Start

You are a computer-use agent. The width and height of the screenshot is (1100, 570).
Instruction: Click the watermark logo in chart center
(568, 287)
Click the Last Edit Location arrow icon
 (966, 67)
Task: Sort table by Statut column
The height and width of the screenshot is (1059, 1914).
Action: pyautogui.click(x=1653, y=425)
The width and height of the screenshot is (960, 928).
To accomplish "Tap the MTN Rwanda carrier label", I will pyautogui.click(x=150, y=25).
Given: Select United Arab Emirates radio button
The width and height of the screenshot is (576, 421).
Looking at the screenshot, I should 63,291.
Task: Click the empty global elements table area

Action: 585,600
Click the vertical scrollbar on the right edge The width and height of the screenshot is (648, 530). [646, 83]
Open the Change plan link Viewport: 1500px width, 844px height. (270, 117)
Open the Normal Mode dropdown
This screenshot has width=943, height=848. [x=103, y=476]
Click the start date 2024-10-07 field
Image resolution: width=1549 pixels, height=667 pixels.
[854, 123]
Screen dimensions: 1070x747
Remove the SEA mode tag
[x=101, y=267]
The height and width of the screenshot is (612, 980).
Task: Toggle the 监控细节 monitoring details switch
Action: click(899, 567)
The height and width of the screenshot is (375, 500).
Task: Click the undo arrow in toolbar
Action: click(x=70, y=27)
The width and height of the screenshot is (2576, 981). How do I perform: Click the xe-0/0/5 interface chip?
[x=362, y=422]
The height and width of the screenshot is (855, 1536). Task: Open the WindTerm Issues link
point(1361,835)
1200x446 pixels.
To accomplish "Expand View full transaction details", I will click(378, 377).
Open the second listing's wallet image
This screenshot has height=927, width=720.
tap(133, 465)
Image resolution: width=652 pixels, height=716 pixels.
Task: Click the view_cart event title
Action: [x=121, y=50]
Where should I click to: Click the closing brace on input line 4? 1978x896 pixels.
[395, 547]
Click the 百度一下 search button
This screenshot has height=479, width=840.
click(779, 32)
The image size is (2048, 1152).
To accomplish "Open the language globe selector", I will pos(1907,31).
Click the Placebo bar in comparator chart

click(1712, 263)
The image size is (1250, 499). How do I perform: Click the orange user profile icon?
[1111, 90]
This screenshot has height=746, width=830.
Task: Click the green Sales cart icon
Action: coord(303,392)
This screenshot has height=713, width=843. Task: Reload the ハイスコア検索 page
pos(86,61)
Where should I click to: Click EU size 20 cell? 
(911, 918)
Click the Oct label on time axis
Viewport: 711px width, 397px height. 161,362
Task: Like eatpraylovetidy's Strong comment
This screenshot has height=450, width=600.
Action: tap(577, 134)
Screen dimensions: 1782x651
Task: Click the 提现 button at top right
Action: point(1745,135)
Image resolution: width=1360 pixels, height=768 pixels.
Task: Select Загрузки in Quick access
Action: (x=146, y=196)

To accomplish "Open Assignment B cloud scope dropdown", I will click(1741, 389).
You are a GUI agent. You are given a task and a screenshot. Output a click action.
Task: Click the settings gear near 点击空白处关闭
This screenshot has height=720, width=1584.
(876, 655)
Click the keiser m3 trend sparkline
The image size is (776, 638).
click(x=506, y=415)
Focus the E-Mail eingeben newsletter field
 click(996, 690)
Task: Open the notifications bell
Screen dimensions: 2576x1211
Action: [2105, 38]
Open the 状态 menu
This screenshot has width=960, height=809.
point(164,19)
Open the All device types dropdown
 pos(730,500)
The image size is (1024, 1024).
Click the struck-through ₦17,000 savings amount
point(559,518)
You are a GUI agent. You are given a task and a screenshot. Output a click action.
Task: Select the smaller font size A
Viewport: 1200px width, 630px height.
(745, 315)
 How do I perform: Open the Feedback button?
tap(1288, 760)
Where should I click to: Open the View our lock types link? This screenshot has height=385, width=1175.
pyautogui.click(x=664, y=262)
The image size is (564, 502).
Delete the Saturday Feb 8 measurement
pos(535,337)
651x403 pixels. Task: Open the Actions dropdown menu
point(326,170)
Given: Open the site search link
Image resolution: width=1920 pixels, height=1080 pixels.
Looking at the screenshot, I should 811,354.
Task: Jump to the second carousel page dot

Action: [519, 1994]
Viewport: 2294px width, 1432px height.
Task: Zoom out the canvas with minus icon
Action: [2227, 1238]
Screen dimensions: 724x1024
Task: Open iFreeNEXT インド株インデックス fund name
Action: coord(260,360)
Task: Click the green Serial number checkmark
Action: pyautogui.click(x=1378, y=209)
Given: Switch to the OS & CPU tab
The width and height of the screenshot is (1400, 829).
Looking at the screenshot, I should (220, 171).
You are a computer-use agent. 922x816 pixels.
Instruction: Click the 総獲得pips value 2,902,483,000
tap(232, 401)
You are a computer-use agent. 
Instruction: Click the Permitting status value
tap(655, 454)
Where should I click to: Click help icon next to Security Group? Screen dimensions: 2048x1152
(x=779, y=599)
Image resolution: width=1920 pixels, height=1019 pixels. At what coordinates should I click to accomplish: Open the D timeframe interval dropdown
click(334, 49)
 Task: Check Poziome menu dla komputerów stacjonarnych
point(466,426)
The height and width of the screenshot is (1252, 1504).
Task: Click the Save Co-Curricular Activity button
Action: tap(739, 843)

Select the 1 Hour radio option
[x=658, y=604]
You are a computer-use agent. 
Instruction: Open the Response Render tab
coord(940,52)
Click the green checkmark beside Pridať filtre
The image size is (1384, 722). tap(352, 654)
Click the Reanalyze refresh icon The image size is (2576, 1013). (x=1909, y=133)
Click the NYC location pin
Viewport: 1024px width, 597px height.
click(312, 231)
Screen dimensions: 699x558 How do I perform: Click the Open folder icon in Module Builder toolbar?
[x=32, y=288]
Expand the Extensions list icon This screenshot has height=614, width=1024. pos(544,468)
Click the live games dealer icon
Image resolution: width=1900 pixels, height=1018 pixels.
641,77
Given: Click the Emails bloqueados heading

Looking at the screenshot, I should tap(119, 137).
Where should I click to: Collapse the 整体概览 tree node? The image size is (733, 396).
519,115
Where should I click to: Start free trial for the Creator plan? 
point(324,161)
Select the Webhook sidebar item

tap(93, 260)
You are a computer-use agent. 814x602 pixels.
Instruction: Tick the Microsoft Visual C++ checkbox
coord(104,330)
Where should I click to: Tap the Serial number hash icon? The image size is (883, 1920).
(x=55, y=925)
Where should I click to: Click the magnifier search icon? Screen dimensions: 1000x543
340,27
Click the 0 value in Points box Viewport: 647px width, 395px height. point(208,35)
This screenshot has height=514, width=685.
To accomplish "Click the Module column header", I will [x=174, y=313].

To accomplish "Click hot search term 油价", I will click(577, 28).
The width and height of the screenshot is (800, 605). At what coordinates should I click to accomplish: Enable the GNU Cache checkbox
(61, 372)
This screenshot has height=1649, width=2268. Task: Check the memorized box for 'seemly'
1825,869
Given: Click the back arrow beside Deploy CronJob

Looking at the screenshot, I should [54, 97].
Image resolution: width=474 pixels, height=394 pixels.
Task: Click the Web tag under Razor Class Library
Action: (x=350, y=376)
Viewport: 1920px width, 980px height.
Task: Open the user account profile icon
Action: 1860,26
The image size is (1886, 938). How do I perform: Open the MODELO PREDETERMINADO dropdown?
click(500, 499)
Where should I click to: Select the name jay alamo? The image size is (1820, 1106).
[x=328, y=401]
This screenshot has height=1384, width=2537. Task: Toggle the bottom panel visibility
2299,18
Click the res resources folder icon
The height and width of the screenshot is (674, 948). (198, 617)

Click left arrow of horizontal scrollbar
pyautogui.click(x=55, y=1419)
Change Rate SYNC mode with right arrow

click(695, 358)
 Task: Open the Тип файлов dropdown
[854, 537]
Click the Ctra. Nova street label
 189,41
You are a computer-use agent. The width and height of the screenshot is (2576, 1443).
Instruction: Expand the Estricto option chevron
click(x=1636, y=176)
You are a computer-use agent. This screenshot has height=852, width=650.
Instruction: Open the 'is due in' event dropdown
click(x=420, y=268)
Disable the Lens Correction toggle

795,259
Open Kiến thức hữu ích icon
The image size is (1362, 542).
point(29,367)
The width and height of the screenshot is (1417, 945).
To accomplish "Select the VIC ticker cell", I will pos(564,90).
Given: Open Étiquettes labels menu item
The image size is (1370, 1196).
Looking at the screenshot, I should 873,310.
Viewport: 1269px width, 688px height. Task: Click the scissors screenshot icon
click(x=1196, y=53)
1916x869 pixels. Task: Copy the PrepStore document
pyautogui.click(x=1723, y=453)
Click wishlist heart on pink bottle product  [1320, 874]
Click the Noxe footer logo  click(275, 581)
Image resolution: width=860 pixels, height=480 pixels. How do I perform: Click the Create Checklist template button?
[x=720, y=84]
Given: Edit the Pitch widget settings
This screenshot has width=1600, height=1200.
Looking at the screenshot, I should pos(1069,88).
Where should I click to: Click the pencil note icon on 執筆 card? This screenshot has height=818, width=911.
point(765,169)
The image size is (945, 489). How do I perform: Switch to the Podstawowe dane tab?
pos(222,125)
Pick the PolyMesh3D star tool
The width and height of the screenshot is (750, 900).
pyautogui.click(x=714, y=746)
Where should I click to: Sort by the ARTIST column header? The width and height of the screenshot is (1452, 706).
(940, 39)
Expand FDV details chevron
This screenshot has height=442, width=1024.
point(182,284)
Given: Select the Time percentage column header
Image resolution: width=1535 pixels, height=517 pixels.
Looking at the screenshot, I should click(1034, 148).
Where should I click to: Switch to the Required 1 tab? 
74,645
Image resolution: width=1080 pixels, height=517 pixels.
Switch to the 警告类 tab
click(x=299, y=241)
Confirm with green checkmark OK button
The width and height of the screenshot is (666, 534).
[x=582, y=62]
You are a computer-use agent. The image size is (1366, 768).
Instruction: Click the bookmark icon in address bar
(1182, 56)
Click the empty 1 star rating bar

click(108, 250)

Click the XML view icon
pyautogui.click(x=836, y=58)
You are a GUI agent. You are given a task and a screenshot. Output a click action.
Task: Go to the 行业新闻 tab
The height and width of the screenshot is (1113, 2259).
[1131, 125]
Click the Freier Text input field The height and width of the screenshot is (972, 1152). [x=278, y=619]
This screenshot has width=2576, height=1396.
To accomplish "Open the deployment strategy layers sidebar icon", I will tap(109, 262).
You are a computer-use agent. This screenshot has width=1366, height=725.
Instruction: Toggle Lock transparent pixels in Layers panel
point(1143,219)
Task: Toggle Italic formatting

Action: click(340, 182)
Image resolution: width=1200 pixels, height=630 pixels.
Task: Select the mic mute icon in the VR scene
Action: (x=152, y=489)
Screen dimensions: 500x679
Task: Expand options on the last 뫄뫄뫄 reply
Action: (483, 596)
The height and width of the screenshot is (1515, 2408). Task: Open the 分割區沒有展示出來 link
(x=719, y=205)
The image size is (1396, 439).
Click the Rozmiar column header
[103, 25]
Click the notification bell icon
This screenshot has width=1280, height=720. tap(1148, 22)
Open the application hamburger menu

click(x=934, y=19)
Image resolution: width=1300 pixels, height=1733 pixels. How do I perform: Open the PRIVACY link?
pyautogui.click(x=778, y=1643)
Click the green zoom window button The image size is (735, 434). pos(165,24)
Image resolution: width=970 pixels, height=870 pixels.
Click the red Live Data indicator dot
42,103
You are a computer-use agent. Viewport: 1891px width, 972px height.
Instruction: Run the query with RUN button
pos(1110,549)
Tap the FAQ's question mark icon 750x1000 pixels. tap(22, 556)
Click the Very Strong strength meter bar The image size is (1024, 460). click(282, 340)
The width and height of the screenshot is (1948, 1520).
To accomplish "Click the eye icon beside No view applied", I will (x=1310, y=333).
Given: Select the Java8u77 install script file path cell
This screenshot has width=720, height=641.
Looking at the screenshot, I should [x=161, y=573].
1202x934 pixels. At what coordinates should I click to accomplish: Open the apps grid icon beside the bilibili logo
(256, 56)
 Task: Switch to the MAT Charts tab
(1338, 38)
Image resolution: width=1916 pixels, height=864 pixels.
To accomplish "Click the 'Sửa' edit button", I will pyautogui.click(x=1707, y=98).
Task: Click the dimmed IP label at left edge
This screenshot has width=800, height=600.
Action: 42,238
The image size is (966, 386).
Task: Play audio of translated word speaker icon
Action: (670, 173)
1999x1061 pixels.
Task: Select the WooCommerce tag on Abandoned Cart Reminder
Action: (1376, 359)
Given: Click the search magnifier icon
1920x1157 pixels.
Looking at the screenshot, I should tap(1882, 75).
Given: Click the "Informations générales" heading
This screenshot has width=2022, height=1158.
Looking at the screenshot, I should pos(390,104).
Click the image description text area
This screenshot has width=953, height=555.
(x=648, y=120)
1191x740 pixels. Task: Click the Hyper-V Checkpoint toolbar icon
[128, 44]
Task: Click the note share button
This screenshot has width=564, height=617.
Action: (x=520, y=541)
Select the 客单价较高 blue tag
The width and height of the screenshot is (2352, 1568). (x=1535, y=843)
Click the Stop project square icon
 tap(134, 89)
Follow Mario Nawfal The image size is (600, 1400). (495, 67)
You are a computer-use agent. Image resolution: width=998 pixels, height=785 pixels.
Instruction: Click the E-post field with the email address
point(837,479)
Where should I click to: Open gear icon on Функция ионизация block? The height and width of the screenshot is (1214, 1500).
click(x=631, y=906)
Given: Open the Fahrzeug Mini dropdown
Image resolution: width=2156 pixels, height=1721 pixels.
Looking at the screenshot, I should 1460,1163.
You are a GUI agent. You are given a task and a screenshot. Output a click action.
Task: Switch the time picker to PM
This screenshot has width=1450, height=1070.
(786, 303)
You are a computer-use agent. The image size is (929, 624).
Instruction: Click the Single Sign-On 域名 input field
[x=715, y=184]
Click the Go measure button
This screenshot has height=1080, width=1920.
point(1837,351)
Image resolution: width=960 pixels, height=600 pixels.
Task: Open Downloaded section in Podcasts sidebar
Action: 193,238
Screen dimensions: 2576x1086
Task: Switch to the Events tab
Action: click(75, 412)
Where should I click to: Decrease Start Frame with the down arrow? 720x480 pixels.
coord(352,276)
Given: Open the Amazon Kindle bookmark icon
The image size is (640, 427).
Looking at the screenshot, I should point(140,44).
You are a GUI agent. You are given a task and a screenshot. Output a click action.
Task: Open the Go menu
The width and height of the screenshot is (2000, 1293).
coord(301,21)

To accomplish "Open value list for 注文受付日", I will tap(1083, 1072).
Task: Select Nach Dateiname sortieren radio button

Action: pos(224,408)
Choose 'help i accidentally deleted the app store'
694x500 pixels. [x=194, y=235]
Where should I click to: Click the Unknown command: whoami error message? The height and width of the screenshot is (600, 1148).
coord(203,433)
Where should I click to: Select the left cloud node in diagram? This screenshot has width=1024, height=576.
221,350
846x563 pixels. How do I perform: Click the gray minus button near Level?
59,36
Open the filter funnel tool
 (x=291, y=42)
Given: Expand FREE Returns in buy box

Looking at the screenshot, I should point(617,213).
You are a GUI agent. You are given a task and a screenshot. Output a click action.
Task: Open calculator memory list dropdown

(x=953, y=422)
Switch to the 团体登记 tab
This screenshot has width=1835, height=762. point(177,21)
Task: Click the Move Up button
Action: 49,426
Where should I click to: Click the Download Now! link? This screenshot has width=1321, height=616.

End

Description of the task | Please quote verbatim the stretch of rows above from the line containing "Task: Open the notifications bell" through the line containing "point(559,518)".

The result |
Task: Open the notifications bell
Screen dimensions: 2576x1211
Action: [2105, 38]
Open the 状态 menu
This screenshot has width=960, height=809.
point(164,19)
Open the All device types dropdown
 pos(730,500)
The image size is (1024, 1024).
Click the struck-through ₦17,000 savings amount
point(559,518)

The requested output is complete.